_TASK TO CARRY OUT_
Would you please output the records exactly as they appear below?

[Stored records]
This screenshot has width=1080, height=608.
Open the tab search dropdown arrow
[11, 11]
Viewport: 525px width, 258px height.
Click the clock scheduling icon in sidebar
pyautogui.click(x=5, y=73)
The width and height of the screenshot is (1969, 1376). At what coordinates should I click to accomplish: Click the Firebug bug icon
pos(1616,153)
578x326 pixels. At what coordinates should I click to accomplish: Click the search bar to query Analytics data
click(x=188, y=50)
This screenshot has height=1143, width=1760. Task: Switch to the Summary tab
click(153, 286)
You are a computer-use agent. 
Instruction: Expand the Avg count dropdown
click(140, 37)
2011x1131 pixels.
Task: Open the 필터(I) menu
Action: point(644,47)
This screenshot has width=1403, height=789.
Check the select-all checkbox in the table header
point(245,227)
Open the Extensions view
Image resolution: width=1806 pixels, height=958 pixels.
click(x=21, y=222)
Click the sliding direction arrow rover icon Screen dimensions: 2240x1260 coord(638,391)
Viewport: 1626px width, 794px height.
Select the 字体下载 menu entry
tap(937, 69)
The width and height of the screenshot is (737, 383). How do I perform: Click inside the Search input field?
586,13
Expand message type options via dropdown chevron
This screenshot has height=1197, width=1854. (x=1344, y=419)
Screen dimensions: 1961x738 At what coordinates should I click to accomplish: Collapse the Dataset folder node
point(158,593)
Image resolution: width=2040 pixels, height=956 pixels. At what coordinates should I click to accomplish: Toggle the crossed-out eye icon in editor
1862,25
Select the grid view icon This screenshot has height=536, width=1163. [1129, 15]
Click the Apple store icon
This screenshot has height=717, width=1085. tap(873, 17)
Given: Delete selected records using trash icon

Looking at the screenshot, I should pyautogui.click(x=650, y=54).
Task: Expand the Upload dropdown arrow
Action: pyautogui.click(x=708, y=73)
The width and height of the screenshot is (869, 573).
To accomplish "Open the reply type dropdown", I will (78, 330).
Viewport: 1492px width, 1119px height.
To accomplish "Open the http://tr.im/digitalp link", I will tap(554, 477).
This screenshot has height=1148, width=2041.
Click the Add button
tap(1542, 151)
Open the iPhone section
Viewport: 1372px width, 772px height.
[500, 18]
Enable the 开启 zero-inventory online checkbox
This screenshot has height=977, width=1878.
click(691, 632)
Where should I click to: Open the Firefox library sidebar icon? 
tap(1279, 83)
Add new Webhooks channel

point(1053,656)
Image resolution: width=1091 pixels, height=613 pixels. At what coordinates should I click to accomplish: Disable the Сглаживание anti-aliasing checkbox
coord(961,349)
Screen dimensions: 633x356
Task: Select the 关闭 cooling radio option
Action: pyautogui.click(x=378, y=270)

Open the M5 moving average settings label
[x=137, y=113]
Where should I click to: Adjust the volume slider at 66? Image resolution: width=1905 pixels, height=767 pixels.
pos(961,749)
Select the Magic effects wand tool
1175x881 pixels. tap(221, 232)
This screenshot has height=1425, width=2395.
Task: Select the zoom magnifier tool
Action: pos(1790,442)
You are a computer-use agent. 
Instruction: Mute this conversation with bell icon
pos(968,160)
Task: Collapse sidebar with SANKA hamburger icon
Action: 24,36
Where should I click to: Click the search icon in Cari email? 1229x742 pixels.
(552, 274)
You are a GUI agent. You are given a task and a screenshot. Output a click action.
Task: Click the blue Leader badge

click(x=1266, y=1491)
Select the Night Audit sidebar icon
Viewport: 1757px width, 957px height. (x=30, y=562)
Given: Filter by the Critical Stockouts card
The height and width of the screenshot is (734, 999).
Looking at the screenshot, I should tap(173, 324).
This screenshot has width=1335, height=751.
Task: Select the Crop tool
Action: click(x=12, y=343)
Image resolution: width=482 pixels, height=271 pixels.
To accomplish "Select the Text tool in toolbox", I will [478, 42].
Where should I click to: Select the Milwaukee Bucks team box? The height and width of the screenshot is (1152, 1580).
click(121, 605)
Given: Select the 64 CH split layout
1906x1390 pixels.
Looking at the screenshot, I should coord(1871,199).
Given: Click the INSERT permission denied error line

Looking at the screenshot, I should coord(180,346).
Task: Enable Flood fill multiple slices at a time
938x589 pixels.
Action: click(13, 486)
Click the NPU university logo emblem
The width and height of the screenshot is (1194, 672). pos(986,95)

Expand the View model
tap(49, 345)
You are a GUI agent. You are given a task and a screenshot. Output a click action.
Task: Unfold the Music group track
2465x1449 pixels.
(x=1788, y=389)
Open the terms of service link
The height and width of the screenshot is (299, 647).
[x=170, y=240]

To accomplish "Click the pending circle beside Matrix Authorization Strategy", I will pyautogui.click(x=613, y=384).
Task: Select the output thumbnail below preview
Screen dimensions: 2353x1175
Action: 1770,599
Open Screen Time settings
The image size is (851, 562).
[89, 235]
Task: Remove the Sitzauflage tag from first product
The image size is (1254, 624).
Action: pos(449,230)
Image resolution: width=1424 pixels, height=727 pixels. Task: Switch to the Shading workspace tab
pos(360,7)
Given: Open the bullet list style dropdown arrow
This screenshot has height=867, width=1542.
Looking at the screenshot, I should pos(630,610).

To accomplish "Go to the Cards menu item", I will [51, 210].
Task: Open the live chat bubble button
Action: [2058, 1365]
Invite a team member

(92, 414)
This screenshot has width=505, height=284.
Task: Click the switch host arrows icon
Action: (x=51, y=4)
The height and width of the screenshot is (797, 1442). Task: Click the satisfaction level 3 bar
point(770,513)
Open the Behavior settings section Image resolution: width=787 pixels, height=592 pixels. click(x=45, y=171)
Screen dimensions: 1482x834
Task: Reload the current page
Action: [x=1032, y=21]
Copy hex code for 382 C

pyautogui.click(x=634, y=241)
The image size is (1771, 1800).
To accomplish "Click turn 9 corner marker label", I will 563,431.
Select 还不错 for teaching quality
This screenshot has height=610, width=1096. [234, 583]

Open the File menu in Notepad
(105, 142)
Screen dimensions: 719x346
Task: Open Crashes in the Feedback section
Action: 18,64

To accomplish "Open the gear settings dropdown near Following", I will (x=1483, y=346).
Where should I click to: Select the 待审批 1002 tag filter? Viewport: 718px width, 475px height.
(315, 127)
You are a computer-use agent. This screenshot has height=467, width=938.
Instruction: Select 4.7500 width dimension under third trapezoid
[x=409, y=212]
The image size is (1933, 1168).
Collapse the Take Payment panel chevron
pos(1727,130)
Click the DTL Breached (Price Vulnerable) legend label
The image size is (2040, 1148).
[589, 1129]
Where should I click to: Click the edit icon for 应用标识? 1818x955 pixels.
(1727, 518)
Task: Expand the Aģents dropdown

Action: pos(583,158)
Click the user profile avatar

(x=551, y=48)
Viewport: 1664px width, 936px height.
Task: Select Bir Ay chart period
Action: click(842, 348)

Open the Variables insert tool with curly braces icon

_SOLUTION TO THIS EXERCISE_
This screenshot has width=1080, height=608.
Open the tab search dropdown arrow
[11, 11]
Viewport: 525px width, 258px height.
Click the clock scheduling icon in sidebar
pyautogui.click(x=5, y=73)
The width and height of the screenshot is (1969, 1376). At what coordinates should I click to accomplish: Click the Firebug bug icon
pos(1616,153)
578x326 pixels. At what coordinates should I click to accomplish: Click the search bar to query Analytics data
click(x=188, y=50)
This screenshot has height=1143, width=1760. Task: Switch to the Summary tab
click(153, 286)
You are a computer-use agent. 
Instruction: Expand the Avg count dropdown
click(140, 37)
2011x1131 pixels.
Task: Open the 필터(I) menu
Action: point(644,47)
This screenshot has width=1403, height=789.
Check the select-all checkbox in the table header
point(245,227)
Open the Extensions view
Image resolution: width=1806 pixels, height=958 pixels.
click(x=21, y=222)
Click the sliding direction arrow rover icon Screen dimensions: 2240x1260 coord(638,391)
Viewport: 1626px width, 794px height.
Select the 字体下载 menu entry
tap(937, 69)
The width and height of the screenshot is (737, 383). How do I perform: Click inside the Search input field?
586,13
Expand message type options via dropdown chevron
This screenshot has height=1197, width=1854. (x=1344, y=419)
Screen dimensions: 1961x738 At what coordinates should I click to accomplish: Collapse the Dataset folder node
point(158,593)
Image resolution: width=2040 pixels, height=956 pixels. At what coordinates should I click to accomplish: Toggle the crossed-out eye icon in editor
1862,25
Select the grid view icon This screenshot has height=536, width=1163. [1129, 15]
Click the Apple store icon
This screenshot has height=717, width=1085. tap(873, 17)
Given: Delete selected records using trash icon

Looking at the screenshot, I should pyautogui.click(x=650, y=54).
Task: Expand the Upload dropdown arrow
Action: pyautogui.click(x=708, y=73)
The width and height of the screenshot is (869, 573).
To accomplish "Open the reply type dropdown", I will (78, 330).
Viewport: 1492px width, 1119px height.
To accomplish "Open the http://tr.im/digitalp link", I will tap(554, 477).
This screenshot has height=1148, width=2041.
Click the Add button
tap(1542, 151)
Open the iPhone section
Viewport: 1372px width, 772px height.
[500, 18]
Enable the 开启 zero-inventory online checkbox
This screenshot has height=977, width=1878.
click(691, 632)
Where should I click to: Open the Firefox library sidebar icon? 
tap(1279, 83)
Add new Webhooks channel

point(1053,656)
Image resolution: width=1091 pixels, height=613 pixels. At what coordinates should I click to accomplish: Disable the Сглаживание anti-aliasing checkbox
coord(961,349)
Screen dimensions: 633x356
Task: Select the 关闭 cooling radio option
Action: pyautogui.click(x=378, y=270)

Open the M5 moving average settings label
[x=137, y=113]
Where should I click to: Adjust the volume slider at 66? Image resolution: width=1905 pixels, height=767 pixels.
pos(961,749)
Select the Magic effects wand tool
1175x881 pixels. tap(221, 232)
This screenshot has height=1425, width=2395.
Task: Select the zoom magnifier tool
Action: pos(1790,442)
You are a computer-use agent. 
Instruction: Mute this conversation with bell icon
pos(968,160)
Task: Collapse sidebar with SANKA hamburger icon
Action: 24,36
Where should I click to: Click the search icon in Cari email? 1229x742 pixels.
(552, 274)
You are a GUI agent. You are given a task and a screenshot. Output a click action.
Task: Click the blue Leader badge

click(x=1266, y=1491)
Select the Night Audit sidebar icon
Viewport: 1757px width, 957px height. (x=30, y=562)
Given: Filter by the Critical Stockouts card
The height and width of the screenshot is (734, 999).
Looking at the screenshot, I should tap(173, 324).
This screenshot has width=1335, height=751.
Task: Select the Crop tool
Action: click(x=12, y=343)
Image resolution: width=482 pixels, height=271 pixels.
To accomplish "Select the Text tool in toolbox", I will [478, 42].
Where should I click to: Select the Milwaukee Bucks team box? The height and width of the screenshot is (1152, 1580).
click(121, 605)
Given: Select the 64 CH split layout
1906x1390 pixels.
Looking at the screenshot, I should coord(1871,199).
Given: Click the INSERT permission denied error line

Looking at the screenshot, I should coord(180,346).
Task: Enable Flood fill multiple slices at a time
938x589 pixels.
Action: click(13, 486)
Click the NPU university logo emblem
The width and height of the screenshot is (1194, 672). pos(986,95)

Expand the View model
tap(49, 345)
You are a GUI agent. You are given a task and a screenshot. Output a click action.
Task: Unfold the Music group track
2465x1449 pixels.
(x=1788, y=389)
Open the terms of service link
The height and width of the screenshot is (299, 647).
[x=170, y=240]

To accomplish "Click the pending circle beside Matrix Authorization Strategy", I will pyautogui.click(x=613, y=384).
Task: Select the output thumbnail below preview
Screen dimensions: 2353x1175
Action: 1770,599
Open Screen Time settings
The image size is (851, 562).
[89, 235]
Task: Remove the Sitzauflage tag from first product
The image size is (1254, 624).
Action: pos(449,230)
Image resolution: width=1424 pixels, height=727 pixels. Task: Switch to the Shading workspace tab
pos(360,7)
Given: Open the bullet list style dropdown arrow
This screenshot has height=867, width=1542.
Looking at the screenshot, I should pos(630,610).

To accomplish "Go to the Cards menu item", I will [51, 210].
Task: Open the live chat bubble button
Action: [2058, 1365]
Invite a team member

(92, 414)
This screenshot has width=505, height=284.
Task: Click the switch host arrows icon
Action: (x=51, y=4)
The height and width of the screenshot is (797, 1442). Task: Click the satisfaction level 3 bar
point(770,513)
Open the Behavior settings section Image resolution: width=787 pixels, height=592 pixels. click(x=45, y=171)
Screen dimensions: 1482x834
Task: Reload the current page
Action: [x=1032, y=21]
Copy hex code for 382 C

pyautogui.click(x=634, y=241)
The image size is (1771, 1800).
To accomplish "Click turn 9 corner marker label", I will 563,431.
Select 还不错 for teaching quality
This screenshot has height=610, width=1096. [234, 583]

Open the File menu in Notepad
(105, 142)
Screen dimensions: 719x346
Task: Open Crashes in the Feedback section
Action: 18,64

To accomplish "Open the gear settings dropdown near Following", I will (x=1483, y=346).
Where should I click to: Select the 待审批 1002 tag filter? Viewport: 718px width, 475px height.
(315, 127)
You are a computer-use agent. This screenshot has height=467, width=938.
Instruction: Select 4.7500 width dimension under third trapezoid
[x=409, y=212]
The image size is (1933, 1168).
Collapse the Take Payment panel chevron
pos(1727,130)
Click the DTL Breached (Price Vulnerable) legend label
The image size is (2040, 1148).
[589, 1129]
Where should I click to: Click the edit icon for 应用标识? 1818x955 pixels.
(1727, 518)
Task: Expand the Aģents dropdown

Action: pos(583,158)
Click the user profile avatar

(x=551, y=48)
Viewport: 1664px width, 936px height.
Task: Select Bir Ay chart period
Action: click(842, 348)

Open the Variables insert tool with curly braces icon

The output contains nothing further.